EXERCISE MATERIALS section start

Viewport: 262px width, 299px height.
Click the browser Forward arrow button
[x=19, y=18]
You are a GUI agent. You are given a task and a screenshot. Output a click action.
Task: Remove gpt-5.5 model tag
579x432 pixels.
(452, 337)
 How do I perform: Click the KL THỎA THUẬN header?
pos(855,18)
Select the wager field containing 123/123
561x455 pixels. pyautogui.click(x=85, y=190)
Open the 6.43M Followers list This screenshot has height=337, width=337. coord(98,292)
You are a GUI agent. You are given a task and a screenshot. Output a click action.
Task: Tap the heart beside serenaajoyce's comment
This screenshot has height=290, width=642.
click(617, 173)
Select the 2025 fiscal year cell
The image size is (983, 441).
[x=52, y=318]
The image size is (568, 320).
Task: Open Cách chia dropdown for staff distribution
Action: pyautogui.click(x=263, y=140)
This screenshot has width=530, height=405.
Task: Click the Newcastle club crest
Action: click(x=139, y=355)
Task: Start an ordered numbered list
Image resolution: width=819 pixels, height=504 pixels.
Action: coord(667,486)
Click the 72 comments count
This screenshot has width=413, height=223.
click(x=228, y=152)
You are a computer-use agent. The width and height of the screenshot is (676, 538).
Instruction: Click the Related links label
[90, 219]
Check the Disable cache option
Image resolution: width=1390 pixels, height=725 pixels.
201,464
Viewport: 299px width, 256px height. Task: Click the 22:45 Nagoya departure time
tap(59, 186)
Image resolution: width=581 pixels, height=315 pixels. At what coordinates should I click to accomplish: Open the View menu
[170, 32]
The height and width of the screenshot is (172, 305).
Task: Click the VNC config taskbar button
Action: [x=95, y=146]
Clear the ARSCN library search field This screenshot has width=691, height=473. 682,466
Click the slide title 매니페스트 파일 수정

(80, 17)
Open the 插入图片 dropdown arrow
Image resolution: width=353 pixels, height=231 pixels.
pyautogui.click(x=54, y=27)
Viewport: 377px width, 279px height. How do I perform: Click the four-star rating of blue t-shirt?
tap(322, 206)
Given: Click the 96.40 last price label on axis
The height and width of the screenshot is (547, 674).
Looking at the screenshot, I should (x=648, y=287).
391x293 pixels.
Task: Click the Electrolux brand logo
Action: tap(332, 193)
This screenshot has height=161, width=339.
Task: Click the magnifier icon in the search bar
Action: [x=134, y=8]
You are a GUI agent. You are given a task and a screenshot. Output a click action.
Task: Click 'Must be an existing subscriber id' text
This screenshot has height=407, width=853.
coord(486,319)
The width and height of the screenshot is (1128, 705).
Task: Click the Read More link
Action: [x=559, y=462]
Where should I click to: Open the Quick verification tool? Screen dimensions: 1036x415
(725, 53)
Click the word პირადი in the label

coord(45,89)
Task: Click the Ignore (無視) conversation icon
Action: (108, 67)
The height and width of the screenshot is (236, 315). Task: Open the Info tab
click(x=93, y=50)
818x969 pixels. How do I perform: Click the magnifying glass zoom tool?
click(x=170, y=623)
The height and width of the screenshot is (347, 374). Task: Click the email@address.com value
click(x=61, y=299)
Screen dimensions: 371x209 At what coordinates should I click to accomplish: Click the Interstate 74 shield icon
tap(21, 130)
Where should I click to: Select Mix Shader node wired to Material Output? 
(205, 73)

EXERCISE MATERIALS section end

EXERCISE DETAILS. Lines above holding "list": give their count, nothing more.

TASK SOLUTION. 2